Dan kini, di saat roda hidupku akhirnya mulai bersemi dengan indah, mekar dengan kelopak-kelopak kesuksesan yang memancarkan aroma harum, aku menoleh ke belakang dan menyadari sebuah keajaiban. Kubangan lumpur pekat bekas guyuran hujan badai di masa laluku ternyata telah mengering dengan sendirinya, hancur berkeping-keping menjadi butiran debu halus yang seketika lenyap tak bersisa karena dihempas oleh angin buritan yang bertiup kencang. Setiap jengkal pengalaman, entah itu yang terasa semanis madu atau sepahit empedu, yang datang silih berganti menghampiri garis hidupku, telah sukses membentuk pribadiku menjadi seorang individu yang memiliki kemampuan luar biasa dalam menyesuaikan warna diri. Aku mampu membaur dan berpendar secara harmonis di mana pun kakiku berpijak dan di atas tanah mana pun tubuhku bernaung.
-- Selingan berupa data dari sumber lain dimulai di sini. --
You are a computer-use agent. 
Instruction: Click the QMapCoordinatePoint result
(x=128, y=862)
Hadirnya orang-orang baru di dalam garis waktu yang terus bergerak maju tanpa pernah bisa dihentikan, laksana sebuah manifestasi dari keseimbangan kosmik di dalam keheningan yang absolut. Melalui kehadiran mereka, alam semesta seolah mendikteku agar aku hanya perlu meletakkan kata-kata yang jujur saja di atas permukaan bumi, tanpa perlu lagi merasa pusing dan meribetkan arti-arti terselubung atau maksud-maksud tersirat yang tidak utuh diucapkan oleh bibir manusia.
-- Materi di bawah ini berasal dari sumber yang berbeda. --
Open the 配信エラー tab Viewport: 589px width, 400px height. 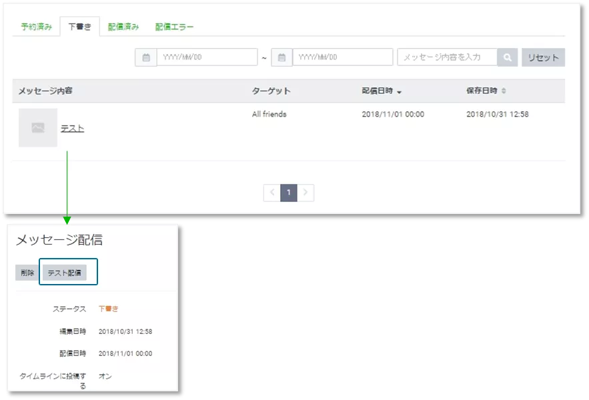[x=174, y=27]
Meskipun aku menyadari bahwa bentang hidupku ini tidak pernah memiliki pinggiran yang lurus sempurna layaknya sebuah kertas pabrikan, dan tidak pula menyajikan sebuah gambar akhir yang mudah ditebak oleh nalar manusia layaknya sebuah teka-teki silang yang sederhana. Namun, di balik semua keabstrakan itu, setiap jengkal perpindahan tempat yang kualami, setiap helai wajah orang baru yang singgah dalam hidupku, dan setiap serpihan kegagalan tragis yang kemudian berhasil kuperbaiki dengan sisa-sisa tenaga, sesungguhnya adalah potongan-potongan puzzle unik yang sangat berharga. Potongan-potongan distorsi itulah yang pada akhirnya membuat bentangan gambar besar dari kanvas hidupku menjelma jauh lebih bernilai, estetik, dan berharga tinggi, jika dibandingkan dengan sebuah bentuk instan yang sejak dari awal mula penciptaannya sudah terlengkapi dalam keadaan utuh tanpa cacat.
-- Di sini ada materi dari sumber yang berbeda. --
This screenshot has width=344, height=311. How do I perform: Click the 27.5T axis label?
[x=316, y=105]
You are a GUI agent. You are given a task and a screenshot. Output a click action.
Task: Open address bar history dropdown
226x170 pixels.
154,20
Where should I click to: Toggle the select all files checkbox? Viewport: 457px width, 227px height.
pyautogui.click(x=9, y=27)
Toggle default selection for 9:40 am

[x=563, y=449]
Kini, dengan dada yang lapang dan kepala yang tegak, aku menerima dengan penuh rasa syukur semua fragmen masa yang pernah terukir di dalam lembaran hidupku. Aku menerima dengan tulus kehadiran orang-orang yang pernah melintasi jalanku, serta segala macam bentuk pelajaran hidup yang terurai rumit darinya.
Penerimaan ini jugalah yang akhirnya membuka tabir penutup mataku, sehingga aku mampu melihat sisa-sisa detail kecil dari kebaikan alam semesta. Yang pada masa-masa sebelumnya sama sekali tidak mampu kutangkap oleh indra penglihatanku karena ukurannya yang terlalu raksasa, terlalu megah, dan seringkali memecah fokus perhatianku ke segala arah. Begitulah halnya jika aku merenungi kembali jalinan benang merah dari kehadiran orang-orang luar biasa yang sengaja dimunculkan oleh takdir untuk bergerak membersamai, menopang, dan mewarnai jalannya hidupku selama ini.